What you need to know as OUC preps for Hurricane Dorian

OUC brings in resources from other states ahead of Dorian

By Erin Dobzryn - Producer

Orange County, Fla. - As Hurricane Dorian makes its way to Central Florida, the Orlando Utilities Commission is preparing to service hundreds of thousands of customers before, during and after the storm.

OUC spokesman Tim Trudell says that the utilities company is on schedule in hurricane preparations, with resources lined up to take action. 

"We're in very good shape right now," Trudell says. "We have staged crews from all over the country, from Texas, Kansas and as far away as Massachusetts. We brought them in, and an additional 235 resources in yesterday and through the night, and have another 75 coming today."

Trudell says OUC will be reinforced with about four times the crew numbers they usually have on staff, and they are all standing by, ready to respond to customers. 

Power outages are common during hurricanes and can cause big problems. Trudell says OUC has a plan in place to restore power as efficiently and safely as possible after the storm.

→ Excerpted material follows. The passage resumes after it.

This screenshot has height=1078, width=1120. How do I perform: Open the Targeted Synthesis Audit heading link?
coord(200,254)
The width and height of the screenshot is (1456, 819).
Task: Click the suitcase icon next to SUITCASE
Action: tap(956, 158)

"The biggest thing we'll do is we start to assess our system," Trudell says. "We will look at the power plant, the transmission lines into the substation, those big power lines. Then we will look at fire stations, police stations, hospitals, critical care facilities, and we will address those first."

 Trudell says after power to critical areas is restored, OUC will then work to restore power to areas with the highest density of customers, working its way down to less populated areas, trying to make repairs that will restore power to the most customers at a time. 

Safety for both OUC customers and crews is a priority. Trudell says that the misuse of generators is a big concern when the power goes out during a hurricane, because misuse can turn deadly. 

"Generators are great as a backup power source, but you've got to use them correctly," Trudell says. "Obviously if you use those in a confined space where there's no airflow, you do risk carbon monoxide poisoning."

Trudell says that generators can also be dangerous for OUC linetechs. 

 "For our linetechs and the linetechs from across the country that are here helping us, you could kill one of them if you plug a generator into your home as opposed to just running it through an appliance," Trudell says. "If you do that incorrectly, not only is that illegal, but you could seriously injure or kill someone."

Trudell says that vigilance is key to getting through the hurricane safely, keeping up to date with weather changes and emergency management updates.